An example is ongoing Predict-directed research into bat guano farming. Guano is used as a fertilizer and farming it is becoming a booming business in parts of Southeast Asia. While communities need to be able to live in their environments and have livelihoods, Mazet said, some of the ways that people generate income could be risky to their health.
"We are now aware, because of studies including the Predict project, that bat guano has a lot of virus in it, and a lot of coronavirus in it," she said. Over the last few years, there have been two major outbreaks caused by coronaviruses, including MERS, which is transmitted by camels but has been attributed to a bat-related spillover event.

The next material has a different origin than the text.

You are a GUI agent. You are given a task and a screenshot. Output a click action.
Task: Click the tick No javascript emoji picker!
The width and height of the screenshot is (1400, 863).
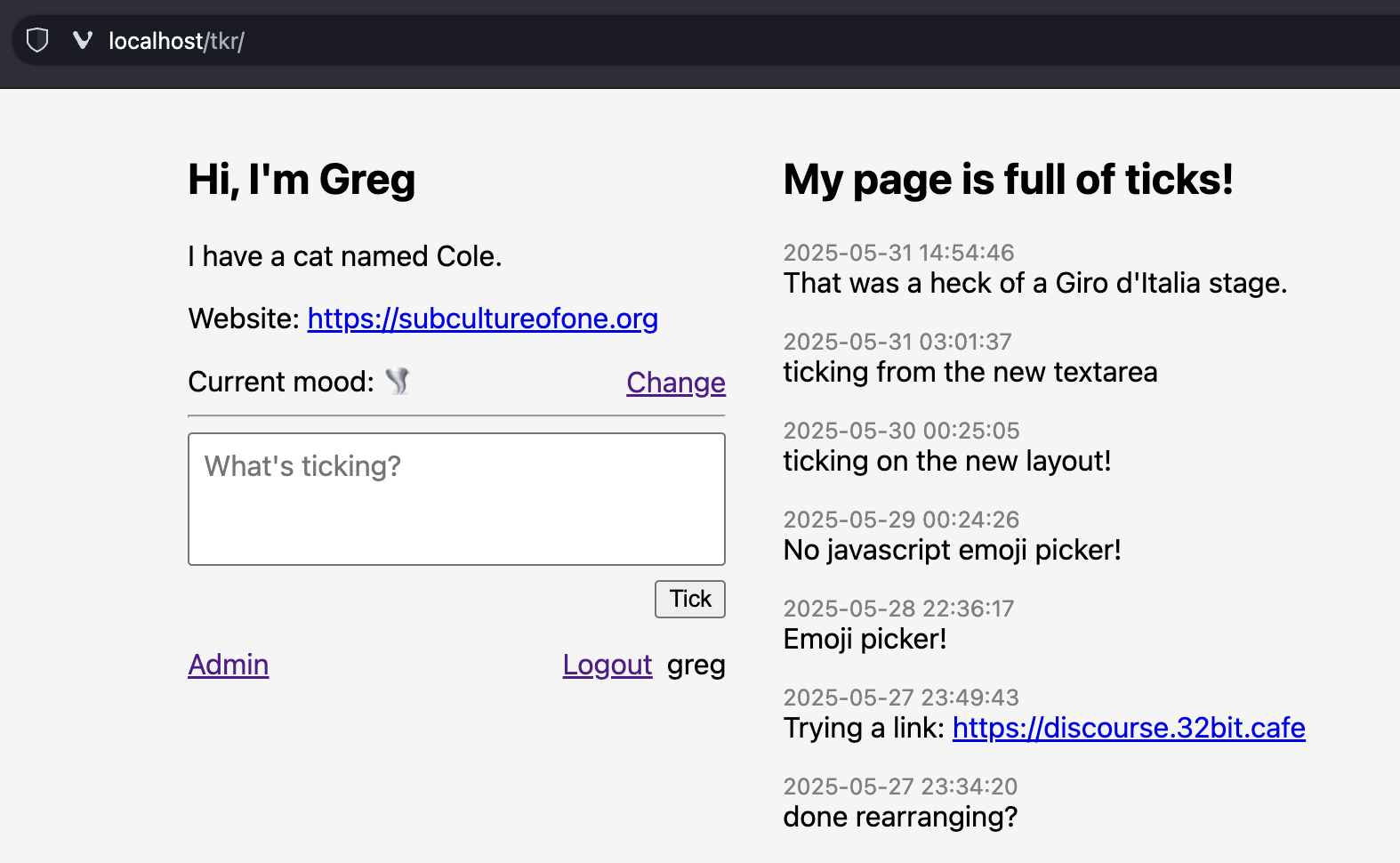pyautogui.click(x=952, y=550)
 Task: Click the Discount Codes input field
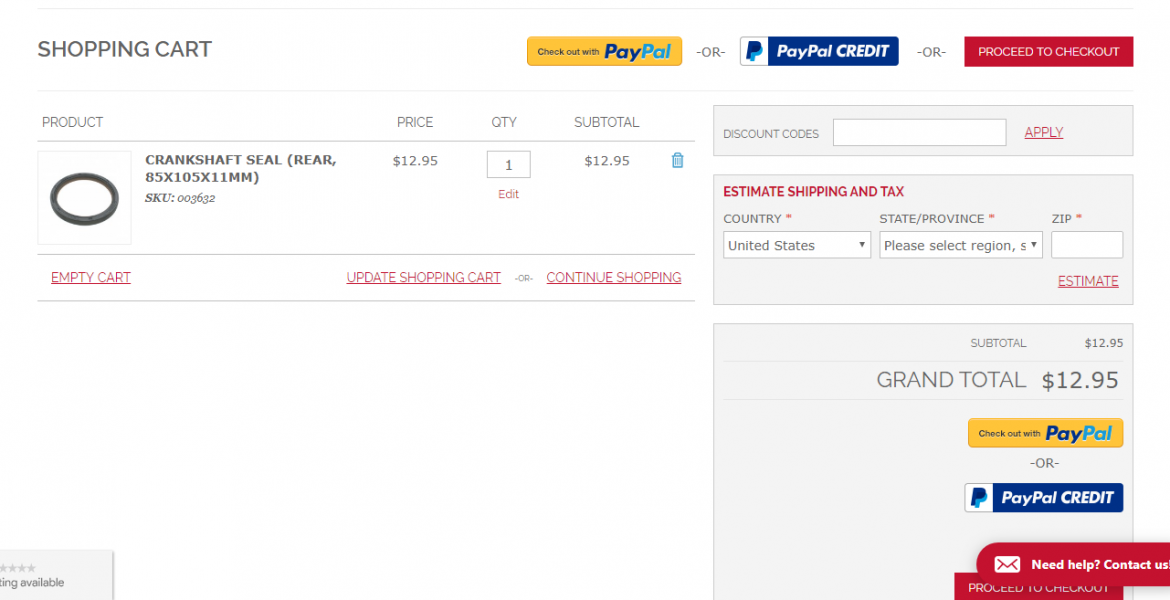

"If we are aware that an industry is developing and blossoming at the same time that we're learning that what's in that guano is dangerous to human health, how do we attack that tricky problem? We can't without knowledge. We could just go in and tell people, 'don't do that', but they are not going to stop without the knowledge around what part of what they're doing is risky and how risky it is," Mazet said. Ongoing work now focuses on determining whether or not UV irradiation from drying guano in the sun reduces the ability of viruses to get into the food chain.
Overall, to Mazet and the GVP, this work is especially needed because the locales that are often most profoundly affected by a spillover event have fewer resources and weaker health systems. "We have the technology, we have the skills, and we have an obligation as a global community" to do this work, she said.
Mazet said the GVP is now drafting a policy paper that will be featured in an upcoming issue of Science magazine. In addition, in January, about 60 experts from around the world who comprise the GVP steering committee will be convening in Bangkok with support from the government of Thailand to hammer out the next steps for the program.